Kappa Kappa Gamma Invites Lincoln Students to Campus

Kate Grumbles

Lincoln High School students came to the Whitman campus as part of a community outreach effort during Mr. Whitman hosted by Kappa Kappa Gamma.

This event took place on Monday, Oct. 17 as part of the Mr. Whitman service project organized by Kappa. The proceeds this year are going to The Health Center associated with Lincoln High School in Walla Walla. The money will be going to support a new counseling position at Lincoln High School. The Health Center is a nonprofit center dedicated to providing primary and mental health care for the students at Lincoln High School, as well as providing substance abuse counseling.

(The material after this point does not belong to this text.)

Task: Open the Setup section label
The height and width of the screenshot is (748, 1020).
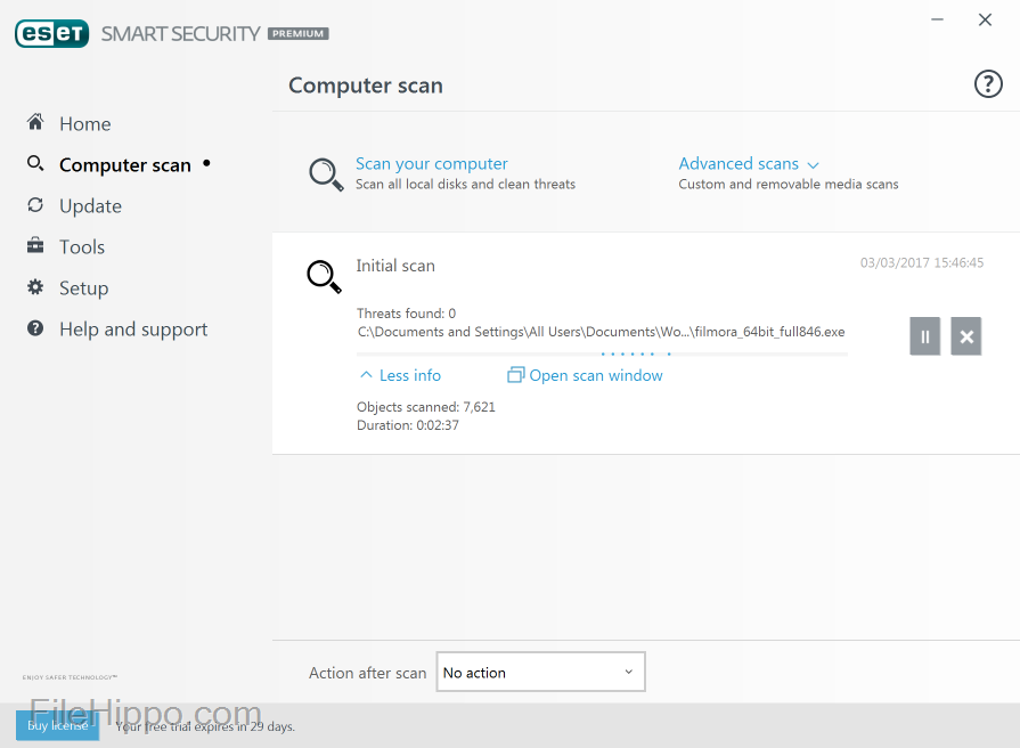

In previous years, Mr. Whitman fundraisers relied heavily on Whitman students and didn’t involve community activities. This event hosted by Kappa marks a change in the usual proceedings of the Mr. Whitman fundraising season. Instead of just raising money, Kappas want to know who they are serving and want the high schoolers and Health Center to know who they are. This year the sorority invited the Lincoln High School juniors and seniors to come to campus for a leadership day, with the main goal being to form connections with the high school students.

The leadership day featured a toy hack in Cordiner for the high schoolers, which involved taking apart toys from Goodwill to make their own creations out of them. As well as providing creative activities, this Kappa event also offered information about careers and future education opportunities. There were booths at this event with representation from the Outdoor Program, the SEC, the ARC, Walla Walla Community College and a booth featuring the Science Outreach Coordinator, Heidi Chapin. Each booth spoke to a group of students about skills in their area or career options outside the ordinary. Kappa Kappa Gamma plans to continue their relationship with Lincoln High School in the future, with events like a prom dress fundraiser and a Lincoln student art show.

Sophomore and Community Director for Kappa Kappa Gamma, Mikaela Slade, hopes that the sorority can be more than a faceless organization handing off money and become a well-known presence to the group of people they are raising money for. 

“We didn’t just want to be an organization writing a check and giving it to the Health Center,” Slade said.  “We wanted to actually interact with the high school students so they know who we are and what we are doing, and exactly why we’re doing it.”

Senior Meghan Ash, Philanthropy Chair for Kappa and co-chair of Mr. Whitman, hopes to increase contact between Kappas and the Walla Walla community during Mr. Whitman.

“I’ve been involved in Mr. Whitman every single year, and every year I have a little bit of a problem with the fact that we raise a lot of money, but don’t really have much community contact throughout it,” Ash said.

The money raised throughout Mr. Whitman and other Kappa community fundraisers this year all goes to the Health Center, who hopes to use the money to fund the new counseling position at Lincoln High School. The counselor would work with students individually as well as family counseling, and provide referrals to other healthcare providers. The money from Kappa will fund the salary of the position this year, and this will help the Health Center apply for a grant to continue the position in the future.

Stan Ledington, the Executive Director of the Health Center, mentioned in an email to The Whitman Wire about why the work the Health Center does is critical for the students’ chances of success and mental and physical health.  More than 73 percent of students at Lincoln struggle with poverty, and without the free, immediate mental and physical treatment the Health Center provides, many students wouldn’t be able to access the care they need.

“The students at Lincoln High school are among the highest-need and most-traumatized in the Walla Walla school district,” Ledington said. “Without this care, these young people are far more likely to face the well-documented consequences of adverse childhood events, including poor school performance and life-long social problems, economic insecurity, poor health and early death.”

Kappa Kappa Gamma chose the Health Center this year as their charity because of the desire their members had for promoting mental health in a way that benefits their community at Whitman and in Walla Walla. Meghan Ash and the other members of Kappa felt that the Health Center’s proposal to provide a counselor at Lincoln High School would be an excellent way to exemplify this value.

“We thought this really aligns with what Kappa is motivated to talk about and passionate about right now, and is really important to many of our chapter members,” Ash said. “We saw that as a really concrete and tangible plan, and something that we could fundraise for and get the money to do.”

Update: This year’s Mr. Whitman, completed last Saturday, raised a total of $50,594, breaking the previous record of $46,000.